> WHAT YOU HAVE TO DO
Copy the data below verbatim, leaving no line out.

> RECORD EXCERPTS
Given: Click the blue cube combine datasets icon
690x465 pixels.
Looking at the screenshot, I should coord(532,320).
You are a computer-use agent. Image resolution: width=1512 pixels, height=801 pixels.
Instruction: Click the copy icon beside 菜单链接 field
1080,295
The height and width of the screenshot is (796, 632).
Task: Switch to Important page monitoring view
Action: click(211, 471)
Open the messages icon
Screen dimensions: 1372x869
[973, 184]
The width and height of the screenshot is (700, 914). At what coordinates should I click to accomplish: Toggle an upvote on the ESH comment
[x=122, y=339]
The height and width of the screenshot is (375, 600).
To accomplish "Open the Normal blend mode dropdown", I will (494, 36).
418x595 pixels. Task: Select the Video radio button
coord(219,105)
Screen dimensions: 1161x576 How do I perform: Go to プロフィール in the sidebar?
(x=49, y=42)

> WRITTEN ANSWER
Given: Click the blue cube combine datasets icon
690x465 pixels.
Looking at the screenshot, I should coord(532,320).
You are a computer-use agent. Image resolution: width=1512 pixels, height=801 pixels.
Instruction: Click the copy icon beside 菜单链接 field
1080,295
The height and width of the screenshot is (796, 632).
Task: Switch to Important page monitoring view
Action: click(211, 471)
Open the messages icon
Screen dimensions: 1372x869
[973, 184]
The width and height of the screenshot is (700, 914). At what coordinates should I click to accomplish: Toggle an upvote on the ESH comment
[x=122, y=339]
The height and width of the screenshot is (375, 600).
To accomplish "Open the Normal blend mode dropdown", I will (494, 36).
418x595 pixels. Task: Select the Video radio button
coord(219,105)
Screen dimensions: 1161x576 How do I perform: Go to プロフィール in the sidebar?
(x=49, y=42)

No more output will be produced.